Morena y la presión sobre Durazo: el tablero de 2027
La política interna de Morena atraviesa un momento de tensión. Alfonso Durazo Montaño, gobernador de Sonora y presidente del Consejo Nacional del partido desde 2022, enfrenta crecientes presiones para dejar el cargo. El Consejo es la máxima instancia de dirección morenista y su control resulta clave para la definición de candidaturas rumbo a 2027.
Durazo, heredero directo del obradorismo, carga con señalamientos desde Estados Unidos que, aunque él ha desmentido, han debilitado su posición. Versiones sobre la cancelación de su visa, supuestos vínculos con agencias de seguridad norteamericanas y hasta rumores de listas negras lo han colocado bajo la lupa. En la 4T, cada nuevo señalamiento se convierte en munición política.
En este contexto, Adán Augusto López y Ricardo Monreal han encontrado un punto de coincidencia: promover al veracruzano Sergio Gutiérrez Luna como relevo en la presidencia del Consejo Nacional.
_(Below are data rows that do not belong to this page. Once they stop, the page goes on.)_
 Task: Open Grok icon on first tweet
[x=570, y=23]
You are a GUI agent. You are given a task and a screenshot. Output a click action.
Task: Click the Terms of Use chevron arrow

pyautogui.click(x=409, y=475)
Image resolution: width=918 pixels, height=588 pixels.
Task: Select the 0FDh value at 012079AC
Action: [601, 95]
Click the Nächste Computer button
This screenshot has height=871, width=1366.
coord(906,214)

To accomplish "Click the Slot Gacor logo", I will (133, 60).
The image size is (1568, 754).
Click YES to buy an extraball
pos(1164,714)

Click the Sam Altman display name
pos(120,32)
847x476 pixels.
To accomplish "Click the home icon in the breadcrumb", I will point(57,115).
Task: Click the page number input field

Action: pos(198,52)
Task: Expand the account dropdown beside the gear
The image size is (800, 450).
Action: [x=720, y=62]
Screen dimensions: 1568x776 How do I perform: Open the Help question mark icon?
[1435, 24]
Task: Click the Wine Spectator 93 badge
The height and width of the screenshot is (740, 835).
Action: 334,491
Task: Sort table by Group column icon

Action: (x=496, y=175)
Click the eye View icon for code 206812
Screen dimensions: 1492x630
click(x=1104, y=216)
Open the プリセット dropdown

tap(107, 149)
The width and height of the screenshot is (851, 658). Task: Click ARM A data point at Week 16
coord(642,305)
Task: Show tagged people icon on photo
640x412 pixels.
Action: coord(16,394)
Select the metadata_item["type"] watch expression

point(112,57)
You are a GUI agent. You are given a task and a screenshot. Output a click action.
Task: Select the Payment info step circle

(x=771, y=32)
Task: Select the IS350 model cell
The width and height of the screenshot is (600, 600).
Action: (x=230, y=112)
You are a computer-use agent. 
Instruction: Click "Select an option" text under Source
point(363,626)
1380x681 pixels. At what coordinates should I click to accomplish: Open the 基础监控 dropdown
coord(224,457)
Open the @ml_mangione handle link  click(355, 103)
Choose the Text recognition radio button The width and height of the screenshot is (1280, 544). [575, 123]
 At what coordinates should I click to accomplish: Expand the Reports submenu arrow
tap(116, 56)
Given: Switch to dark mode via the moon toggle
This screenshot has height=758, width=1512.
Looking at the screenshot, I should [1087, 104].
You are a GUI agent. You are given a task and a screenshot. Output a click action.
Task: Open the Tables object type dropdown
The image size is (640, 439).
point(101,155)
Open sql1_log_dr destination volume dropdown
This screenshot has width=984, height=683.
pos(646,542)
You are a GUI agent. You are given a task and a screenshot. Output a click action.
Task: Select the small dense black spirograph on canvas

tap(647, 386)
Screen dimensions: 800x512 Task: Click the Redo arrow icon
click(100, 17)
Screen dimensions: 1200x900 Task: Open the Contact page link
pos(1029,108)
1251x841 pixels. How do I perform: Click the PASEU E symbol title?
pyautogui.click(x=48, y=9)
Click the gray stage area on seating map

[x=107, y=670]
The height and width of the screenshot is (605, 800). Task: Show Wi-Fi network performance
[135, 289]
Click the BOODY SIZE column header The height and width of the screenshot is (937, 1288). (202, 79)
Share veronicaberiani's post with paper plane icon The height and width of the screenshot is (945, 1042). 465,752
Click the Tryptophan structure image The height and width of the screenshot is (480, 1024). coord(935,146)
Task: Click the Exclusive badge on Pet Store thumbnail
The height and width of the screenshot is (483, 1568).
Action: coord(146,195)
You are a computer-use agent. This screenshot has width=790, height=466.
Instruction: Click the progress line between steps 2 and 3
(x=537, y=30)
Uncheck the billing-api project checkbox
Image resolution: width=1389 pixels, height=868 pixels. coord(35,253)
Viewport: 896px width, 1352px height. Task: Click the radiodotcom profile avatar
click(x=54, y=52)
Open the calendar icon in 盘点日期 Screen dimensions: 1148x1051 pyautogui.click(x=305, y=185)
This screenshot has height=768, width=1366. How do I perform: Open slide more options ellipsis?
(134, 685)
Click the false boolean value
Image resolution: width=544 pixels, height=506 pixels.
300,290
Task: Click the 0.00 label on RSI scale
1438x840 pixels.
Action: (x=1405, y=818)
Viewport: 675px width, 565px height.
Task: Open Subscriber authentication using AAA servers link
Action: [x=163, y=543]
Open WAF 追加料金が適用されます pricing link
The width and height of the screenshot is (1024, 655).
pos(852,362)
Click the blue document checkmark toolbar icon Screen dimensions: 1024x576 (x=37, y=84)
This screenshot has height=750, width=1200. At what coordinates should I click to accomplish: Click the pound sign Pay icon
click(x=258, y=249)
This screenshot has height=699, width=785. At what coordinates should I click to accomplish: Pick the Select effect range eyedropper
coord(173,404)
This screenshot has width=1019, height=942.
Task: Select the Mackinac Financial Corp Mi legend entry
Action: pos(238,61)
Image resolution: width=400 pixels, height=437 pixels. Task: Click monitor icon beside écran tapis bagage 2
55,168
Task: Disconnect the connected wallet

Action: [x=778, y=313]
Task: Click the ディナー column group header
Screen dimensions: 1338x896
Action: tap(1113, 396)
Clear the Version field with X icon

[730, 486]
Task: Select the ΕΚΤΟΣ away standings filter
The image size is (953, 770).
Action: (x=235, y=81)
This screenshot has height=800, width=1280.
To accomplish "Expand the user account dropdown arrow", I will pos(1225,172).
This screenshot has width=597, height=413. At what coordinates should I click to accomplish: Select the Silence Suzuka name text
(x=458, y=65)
Gutiérrez Luna, exrepresentante de Morena ante el INE y expresidente de la Cámara de Diputados, cuenta con experiencia institucional y cercanía con ambos liderazgos.
La jugada tiene un objetivo claro: recuperar influencia en la designación de candidaturas, un terreno que Ariadna Montiel y Citlalli Hernández han dominado con el respaldo de Palacio Nacional. Para Monreal y Adán Augusto, desplazar a Durazo sería abrir una ventana de negociación en un partido donde las decisiones se concentran cada vez más en un núcleo reducido.
El desenlace no es menor. El Consejo Nacional define reglas, perfiles y equilibrios internos. Si Durazo cae, Morena entrará en una nueva etapa de reacomodos que marcarán la ruta hacia las elecciones de 2027.
Claves del tablero interno:
Durazo Montaño: debilitado por señalamientos externos, pero aún con respaldo en Sonora.
Adán Augusto y Monreal: aliados coyunturales para impulsar a Gutiérrez Luna.
Ariadna Montiel y Citlalli Hernández: controlan la toma de decisiones con aval presidencial.
Consejo Nacional: órgano estratégico para definir candidaturas y mantener cohesión partidista.
El pulso por el Consejo Nacional es, en realidad, un pulso por el futuro de Morena. Y como suele ocurrir en la política mexicana, las presiones externas terminan siendo el catalizador de las disputas internas.